If you're inclined toward mind-alteration, taking the edge off, stewing in your own juices, there is good news on the music pipeline: A beautiful dose of Gainesville, Florida by way of New York, LA and the Great Beyond. With all the goodness of ecstasy and vicodin, good pot and expensive wine, papercranes bring on a perfect buzz that will let you operate heavy machinery and explore the dark side without getting drowsy.
"We like each other. We like playing music together," lead singer Rain Phoenix tells us. Sure, it's an understatement but the fact is, the whole band likes to keep it simple. Elemental. They start with modest musical ideas and stream-of-consciousness lyrics, seemingly translucent layers of clarity, and they twist it all into nuanced, mystifying works that call to mind the early purveyors of moody, melodic rock like Luna and Belly. That is, if those bands were fronted by the stunningly beautiful and sultry-voiced Rain Phoenix.
The "we" in question is quietly guided by guitarist Michael Tubbs, who also happens to be an architect and magician. And after searching both coasts and employing some very able players, Rain and Michael simplified -- settled down with their friends and neighbors: Robb Buono (guitar), Andy Lord (bass), Mike Amish (keyboards) and Dave Lebleu (drums).
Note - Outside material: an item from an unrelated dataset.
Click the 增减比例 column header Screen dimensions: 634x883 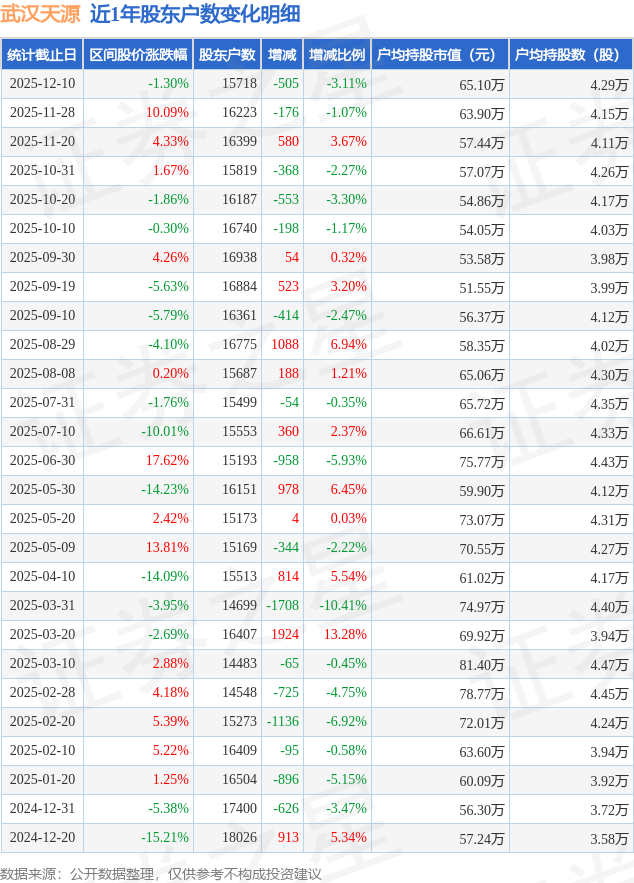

They are an understated lot that lets you explore their charms at your own pace.
And yes, Rain Phoenix has been involved with an amazing array of projects.
Starting with Aleka's Attic, which she started with her brother, to singing with REM and The Red Hot Chili Peppers, to playing in a local metal band called Nux Vomica and glamming it up for NYC political cabaret ensemble The Citizens' Band, she has cut her teeth in awfully public arenas. Maybe that's why she possesses a preternatural confidence and an almost scary stage presence. To see papercranes live is hardly the same trip as floating through the new album, Vidalia, since Rain can wail as well as she can whisper. Hers is the ravishing voice that can stand up to the intricate delicacies of Vic Chesnutt and Angela McCluskey, both of whom guest on the album.
Vidalia comes out through the band itself this fall. Recorded in Athens, New York, Gainesville and Los Angeles, the album was produced by the band and mixed by Jamie Candiloro, who mixed Ryan Adams' Rock N Roll album. The songs spiral and swirl out your stereo, as atmospheric as they are delicate, tackling topics like trust, abandonment, loss and need. "For the most part we like to write using whatever is inspiring us in the moment," Rain says. "With less attachment to the outcome, we often find we are happier with the results. We aren't 'going for' anything in particular we just want to see where things naturally "go.""
And "go" they certainly do. papercranes is at work already on a new EP and will soon be touring the East Coast in support of Vidalia. If their tour is anything like their music, it will be one beautiful trip indeed.